How much I know about him and me

If that book appeared in 2001, in 2008 Félix published ‘Amarillo’, which is a moving book, the biography of his friend, the young writer and literary critic Chusé Izuel, who committed suicide in Barcelona after a love disappointment. The three great friends from childhood and the neighborhood lived there: Bizén, Félix (who came and went) and Chusé. Felix uses the second person and seems to speak to himself and to the dead man in a narrative, full of subtexts, criticisms, letters, interviews: perhaps it is one of the author’s most naked exercises and at the same time an exciting artifact about grief. And it is, without a doubt, another exercise in experimentation. As was ‘Noche de los enamorados’ (2012), which has much of a police and prison investigation story, with echoes of ‘Dora Bruder’ by Patrick Modiano, another reference, as Daniel Gascón recalls in his prologue. It is written in short sentences, arranged like a poem or drama, and tells the crime of Santiago Dulong and his impunity, and defends his wife, despised even by justice.

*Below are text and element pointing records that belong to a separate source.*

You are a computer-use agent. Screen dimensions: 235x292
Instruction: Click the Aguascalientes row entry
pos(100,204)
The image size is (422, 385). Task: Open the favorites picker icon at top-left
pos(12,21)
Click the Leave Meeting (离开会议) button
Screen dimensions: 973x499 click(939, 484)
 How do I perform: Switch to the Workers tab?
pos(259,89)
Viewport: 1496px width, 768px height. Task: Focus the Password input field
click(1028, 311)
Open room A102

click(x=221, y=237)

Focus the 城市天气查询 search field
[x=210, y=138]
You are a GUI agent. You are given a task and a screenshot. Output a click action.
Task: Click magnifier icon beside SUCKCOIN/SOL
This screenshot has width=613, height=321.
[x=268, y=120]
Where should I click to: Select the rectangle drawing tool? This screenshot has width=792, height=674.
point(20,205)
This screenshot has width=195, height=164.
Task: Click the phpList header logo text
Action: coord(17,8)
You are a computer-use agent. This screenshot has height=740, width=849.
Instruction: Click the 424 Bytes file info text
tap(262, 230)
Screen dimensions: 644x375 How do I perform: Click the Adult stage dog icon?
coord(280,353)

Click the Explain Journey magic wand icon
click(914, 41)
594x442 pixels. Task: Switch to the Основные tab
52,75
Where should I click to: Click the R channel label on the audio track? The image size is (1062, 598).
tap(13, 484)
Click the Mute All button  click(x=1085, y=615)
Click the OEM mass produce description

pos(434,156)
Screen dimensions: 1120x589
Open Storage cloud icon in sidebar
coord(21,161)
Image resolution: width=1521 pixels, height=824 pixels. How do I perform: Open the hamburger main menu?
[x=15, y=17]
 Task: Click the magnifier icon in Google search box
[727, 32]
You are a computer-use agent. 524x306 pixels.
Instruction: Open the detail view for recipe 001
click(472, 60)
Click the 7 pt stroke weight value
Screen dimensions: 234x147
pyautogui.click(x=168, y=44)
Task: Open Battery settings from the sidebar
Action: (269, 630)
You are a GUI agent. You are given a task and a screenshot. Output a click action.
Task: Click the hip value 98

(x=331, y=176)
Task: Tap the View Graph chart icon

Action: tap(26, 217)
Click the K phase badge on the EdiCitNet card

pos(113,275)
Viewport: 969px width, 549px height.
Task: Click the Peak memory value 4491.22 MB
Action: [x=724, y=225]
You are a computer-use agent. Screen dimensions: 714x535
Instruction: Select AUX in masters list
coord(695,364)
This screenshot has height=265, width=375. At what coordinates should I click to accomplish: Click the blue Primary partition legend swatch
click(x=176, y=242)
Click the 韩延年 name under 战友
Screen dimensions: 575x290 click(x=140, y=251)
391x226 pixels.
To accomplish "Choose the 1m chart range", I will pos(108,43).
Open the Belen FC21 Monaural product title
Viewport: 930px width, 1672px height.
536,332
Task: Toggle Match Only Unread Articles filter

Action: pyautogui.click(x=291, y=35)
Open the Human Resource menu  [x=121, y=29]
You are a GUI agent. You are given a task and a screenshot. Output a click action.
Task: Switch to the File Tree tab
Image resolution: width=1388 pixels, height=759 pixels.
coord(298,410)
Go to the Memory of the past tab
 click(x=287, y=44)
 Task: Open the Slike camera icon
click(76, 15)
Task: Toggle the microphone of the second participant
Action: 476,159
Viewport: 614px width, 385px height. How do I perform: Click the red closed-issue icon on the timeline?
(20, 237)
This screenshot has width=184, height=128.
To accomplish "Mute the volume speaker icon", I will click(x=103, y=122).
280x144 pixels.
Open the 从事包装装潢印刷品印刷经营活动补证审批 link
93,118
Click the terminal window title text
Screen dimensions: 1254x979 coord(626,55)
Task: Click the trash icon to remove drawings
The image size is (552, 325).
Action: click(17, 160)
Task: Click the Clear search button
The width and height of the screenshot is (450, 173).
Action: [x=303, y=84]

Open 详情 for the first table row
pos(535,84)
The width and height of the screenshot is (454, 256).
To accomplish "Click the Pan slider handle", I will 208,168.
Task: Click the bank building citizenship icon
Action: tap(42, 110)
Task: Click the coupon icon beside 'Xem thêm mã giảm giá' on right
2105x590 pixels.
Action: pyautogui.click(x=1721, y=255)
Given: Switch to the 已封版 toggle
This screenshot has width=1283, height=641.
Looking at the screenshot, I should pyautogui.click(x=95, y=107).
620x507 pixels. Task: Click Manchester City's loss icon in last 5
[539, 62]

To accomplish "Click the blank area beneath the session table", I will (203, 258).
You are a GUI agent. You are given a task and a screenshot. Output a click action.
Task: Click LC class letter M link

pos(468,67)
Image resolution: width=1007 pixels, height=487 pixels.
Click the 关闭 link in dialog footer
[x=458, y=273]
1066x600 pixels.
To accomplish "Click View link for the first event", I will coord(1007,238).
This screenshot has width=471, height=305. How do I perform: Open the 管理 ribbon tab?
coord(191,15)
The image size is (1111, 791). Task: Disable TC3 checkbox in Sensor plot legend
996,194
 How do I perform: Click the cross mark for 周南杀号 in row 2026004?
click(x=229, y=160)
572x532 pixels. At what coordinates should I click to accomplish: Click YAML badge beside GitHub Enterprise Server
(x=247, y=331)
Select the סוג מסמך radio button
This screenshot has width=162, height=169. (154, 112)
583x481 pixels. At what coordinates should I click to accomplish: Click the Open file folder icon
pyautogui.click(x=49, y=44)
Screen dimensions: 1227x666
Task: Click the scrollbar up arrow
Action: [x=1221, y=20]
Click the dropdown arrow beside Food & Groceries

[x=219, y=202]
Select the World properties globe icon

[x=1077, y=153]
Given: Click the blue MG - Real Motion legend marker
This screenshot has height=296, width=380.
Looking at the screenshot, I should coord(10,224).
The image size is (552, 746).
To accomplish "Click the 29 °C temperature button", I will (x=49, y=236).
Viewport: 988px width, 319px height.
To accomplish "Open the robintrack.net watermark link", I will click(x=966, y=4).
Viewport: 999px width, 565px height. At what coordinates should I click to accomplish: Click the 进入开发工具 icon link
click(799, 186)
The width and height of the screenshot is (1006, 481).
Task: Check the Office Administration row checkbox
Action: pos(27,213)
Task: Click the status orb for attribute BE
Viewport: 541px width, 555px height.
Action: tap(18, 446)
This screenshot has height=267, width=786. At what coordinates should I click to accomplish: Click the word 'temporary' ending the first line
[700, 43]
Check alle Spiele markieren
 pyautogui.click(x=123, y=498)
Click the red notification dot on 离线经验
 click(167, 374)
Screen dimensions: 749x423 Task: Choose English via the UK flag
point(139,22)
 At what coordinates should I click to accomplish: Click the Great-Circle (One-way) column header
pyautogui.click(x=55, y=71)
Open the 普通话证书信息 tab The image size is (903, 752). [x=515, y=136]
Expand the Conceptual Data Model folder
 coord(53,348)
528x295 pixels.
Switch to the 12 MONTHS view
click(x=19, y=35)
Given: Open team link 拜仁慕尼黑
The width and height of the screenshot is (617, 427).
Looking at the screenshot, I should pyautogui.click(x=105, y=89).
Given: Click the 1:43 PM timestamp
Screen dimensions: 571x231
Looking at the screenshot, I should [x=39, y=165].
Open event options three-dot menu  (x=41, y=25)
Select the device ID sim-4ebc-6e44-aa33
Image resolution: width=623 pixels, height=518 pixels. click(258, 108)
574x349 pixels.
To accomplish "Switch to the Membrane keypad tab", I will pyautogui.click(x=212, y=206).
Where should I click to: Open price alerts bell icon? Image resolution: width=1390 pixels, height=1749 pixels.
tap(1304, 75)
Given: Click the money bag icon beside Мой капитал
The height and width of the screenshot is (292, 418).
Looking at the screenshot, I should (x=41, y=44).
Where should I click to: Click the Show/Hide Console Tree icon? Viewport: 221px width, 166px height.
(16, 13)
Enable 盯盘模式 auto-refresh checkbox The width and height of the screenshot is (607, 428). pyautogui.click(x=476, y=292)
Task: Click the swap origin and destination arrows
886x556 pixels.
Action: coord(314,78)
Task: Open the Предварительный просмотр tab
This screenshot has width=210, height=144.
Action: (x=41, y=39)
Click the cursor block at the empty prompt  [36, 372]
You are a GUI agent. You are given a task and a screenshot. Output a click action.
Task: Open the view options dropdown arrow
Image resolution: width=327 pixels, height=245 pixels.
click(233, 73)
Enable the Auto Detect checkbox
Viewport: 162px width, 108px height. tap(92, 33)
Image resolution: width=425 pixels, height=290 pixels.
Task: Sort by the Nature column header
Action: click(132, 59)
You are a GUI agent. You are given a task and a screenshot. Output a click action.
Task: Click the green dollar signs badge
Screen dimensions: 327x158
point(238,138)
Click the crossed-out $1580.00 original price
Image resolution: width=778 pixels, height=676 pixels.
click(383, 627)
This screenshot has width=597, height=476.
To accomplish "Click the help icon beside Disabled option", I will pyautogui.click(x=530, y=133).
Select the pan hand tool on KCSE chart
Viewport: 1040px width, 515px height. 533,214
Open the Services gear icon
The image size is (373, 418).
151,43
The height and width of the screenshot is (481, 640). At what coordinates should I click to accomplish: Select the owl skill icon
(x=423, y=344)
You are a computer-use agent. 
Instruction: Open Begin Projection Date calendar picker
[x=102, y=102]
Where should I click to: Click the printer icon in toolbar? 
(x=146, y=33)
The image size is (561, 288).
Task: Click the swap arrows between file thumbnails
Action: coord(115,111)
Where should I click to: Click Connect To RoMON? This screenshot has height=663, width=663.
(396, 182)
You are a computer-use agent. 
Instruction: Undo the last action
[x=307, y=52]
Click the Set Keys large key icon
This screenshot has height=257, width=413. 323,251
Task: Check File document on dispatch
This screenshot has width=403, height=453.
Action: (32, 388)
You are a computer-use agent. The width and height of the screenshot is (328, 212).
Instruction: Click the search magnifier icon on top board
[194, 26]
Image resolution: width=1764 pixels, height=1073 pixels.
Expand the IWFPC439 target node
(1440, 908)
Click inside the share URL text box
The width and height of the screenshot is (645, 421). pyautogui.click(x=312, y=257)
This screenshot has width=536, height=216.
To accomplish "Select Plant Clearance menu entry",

And there, again, the characteristics of the author shine: his constant rebellion, his nonconformity with the ‘proven facts’, that Zaragoza of ‘always in the heart’ and one of his obsessions as a writer: Félix, like Javier Cercas and like Miguel Ángel Hernández recently in ‘El dolor de los otros’, wanted to tell how books are written and how he wrote them. He did it to the open grave.

FOUR FRAGMENTS

1. In 600 we were twelve. My father was the driver and he was taking the twelve of us. And a good bunch of watermelons. We were going to the river. We were in the back and we were a perfect target for the cars behind. We looked like those dogs that move their heads. (Cartoon’).

2. Torosanos thinks about the story of the spider that his father told him. The spider would turn into a scorpion and bite you until you were bloodless and then the spider would turn into a kind of demon and offer you all the riches in the world. (From ‘Discothèque’).

3. We had extreme modesty when it came to talking about sex, about our sex I mean, the one we had with our girls. (From ‘Yellow’).

4. According to the sentence, Santiago Dulong did not intend to kill María Isabel. But things got out of hand. (From ‘Valentine’s Night’).